> [SELECTION]
****************************************

Isopropanol (IPA, 99.5%, Acros), potassium hydroxide (85%, Acros), hydroxyethyl

methacrylate (HEMA, 97%, Fischer Scientific), acrylic acid (AA, 98%, Acros), methyl methacrylate (MMA, 99%, Acros), butyl acrylate (BuA, 98%, Merck), benzophenone (BP, 99%, Acros), ascorbic acid (99%, Acros), azobisisobutyronitrile (AIBN, 98%, Acros), and basic alumina (99%, Sigma- Aldrich) were used as received. PC sheets (Lexan 8010MC, 0.175 mm gauge thickness, SABIC), PC slabs (injection molded Lexan LS I Resin, 3 mm gauge thickness, SABIC), and PP slabs (Moplen F1000HC, SABIC) were cut to 2.5x2.5 cm pieces.

[0114] The UV treatment was carried out with a C211 benchtop conveyer equipped with two 1300 300 watt lamps kept at approximately 5 cm from the substrate. All experiments were carried out with a fixed belt speed (0.3 seconds of exposure per pass), where the number of passes determined the total amount of radiation applied. Sonication was conducted with a FB 11207 Sonicator. All FTIR images were taken with a Perkin Elmer Spectrum One FTIR spectrometer between 4,000 and 600 cm^"1. Light microscopy imaging was carried out with an Olympus BX60 microscope. Images were viewed under normal light conditions or UV illumination. TEM images were taken using a FEI Tecnai T12 microscope. SEM images were taken using a 7800F microscope. Molecular weight measurements were carried out on an Agilent 1100 series GPC with a PLgel 5 μιη minimax-C 250x4.6 mm column, using 0.01 LiBr in DMF as eluent and calibrated with PMMA standards.

****************************************

> [RECORD LIST]

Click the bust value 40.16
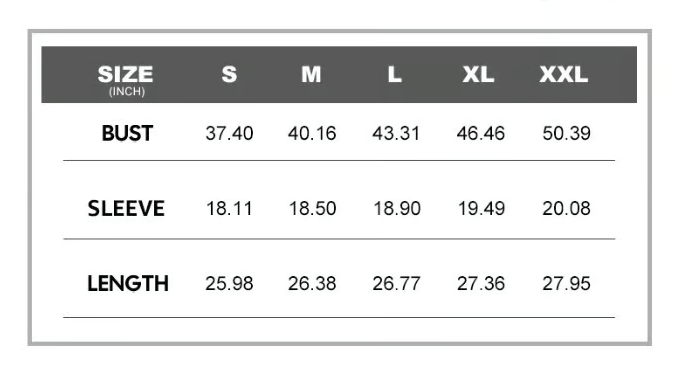The width and height of the screenshot is (683, 366). click(x=312, y=133)
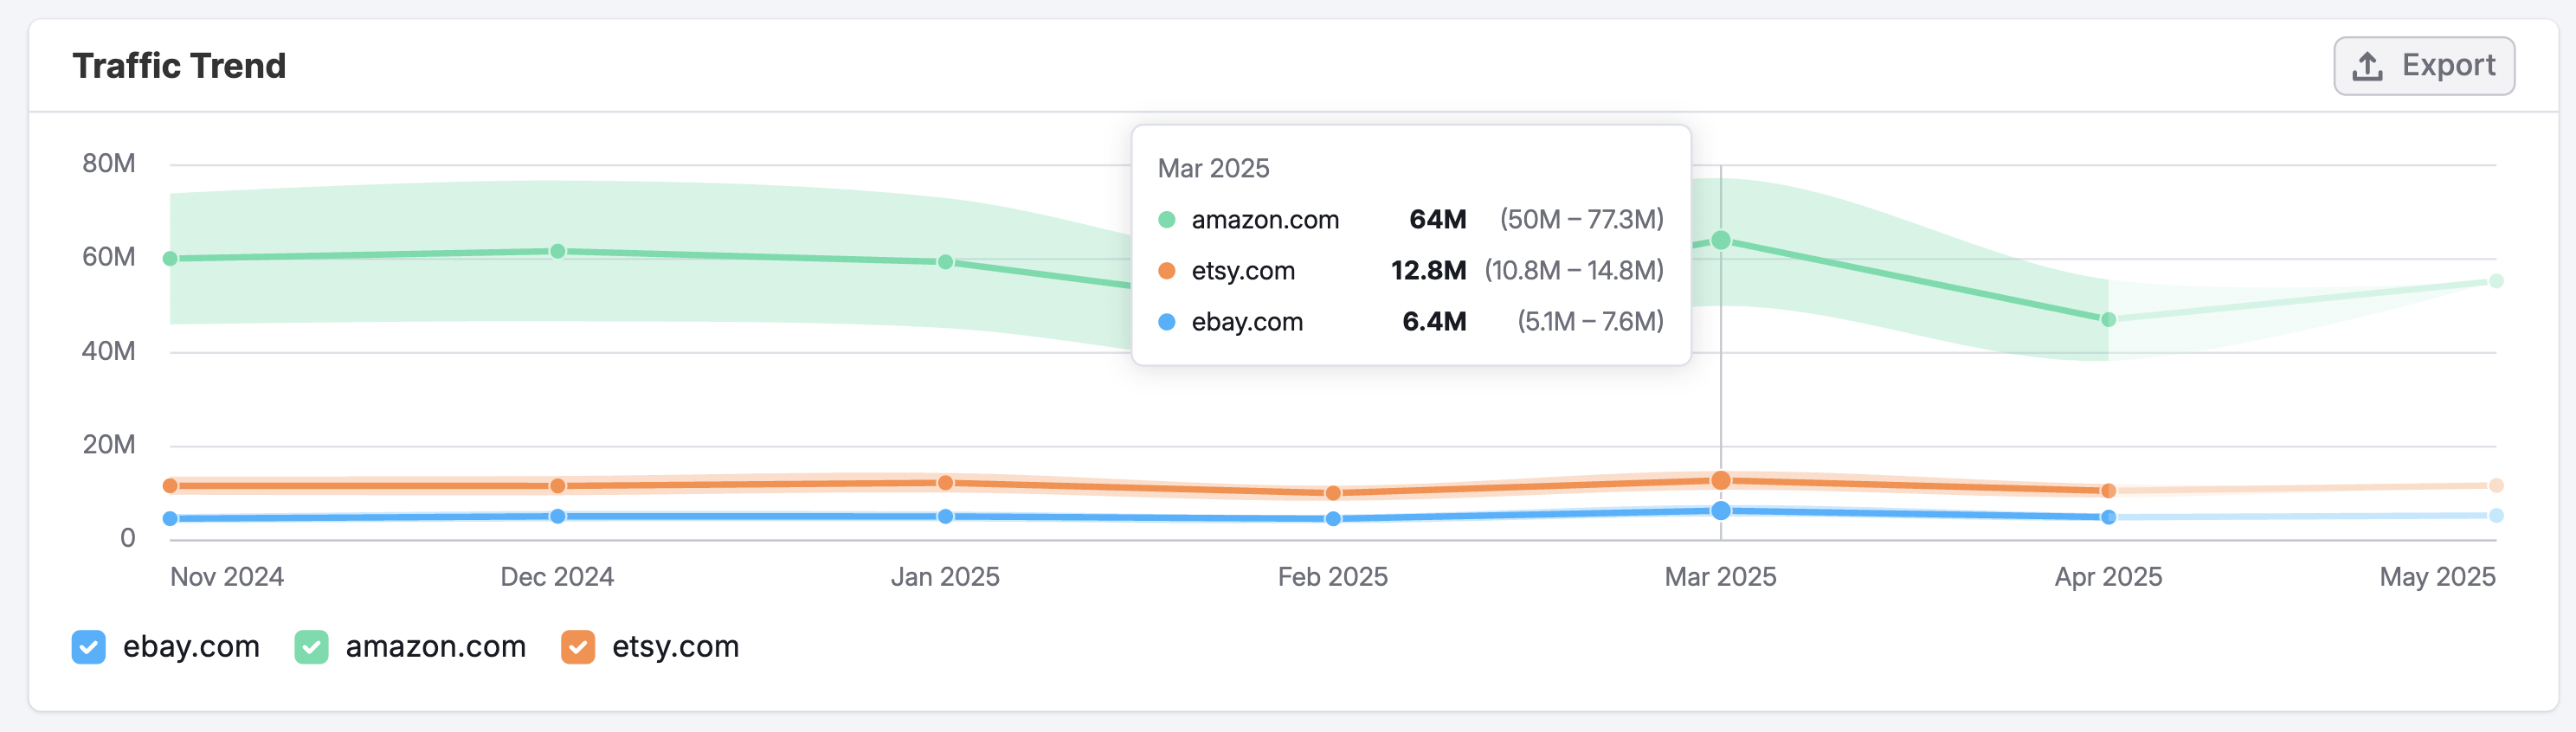The width and height of the screenshot is (2576, 732).
Task: Toggle the etsy.com series checkbox
Action: [578, 647]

****************************************

> [TO BE DONE]
**A.** From the passage on materials and equipment, write out the text word for word, beginning at the words "methacrylate (HEMA, 97%, Fischer" and stopping after the words "2.5x2.5 cm pieces.".
**B.** According to the passage on materials and equipment, how long was the exposure per pass at the fixed belt speed used in the UV treatment?

> [ANSWERS TO EACH TASK]
**A.**
methacrylate (HEMA, 97%, Fischer Scientific), acrylic acid (AA, 98%, Acros), methyl methacrylate (MMA, 99%, Acros), butyl acrylate (BuA, 98%, Merck), benzophenone (BP, 99%, Acros), ascorbic acid (99%, Acros), azobisisobutyronitrile (AIBN, 98%, Acros), and basic alumina (99%, Sigma- Aldrich) were used as received. PC sheets (Lexan 8010MC, 0.175 mm gauge thickness, SABIC), PC slabs (injection molded Lexan LS I Resin, 3 mm gauge thickness, SABIC), and PP slabs (Moplen F1000HC, SABIC) were cut to 2.5x2.5 cm pieces.

**B.** 0.3 seconds of exposure per pass.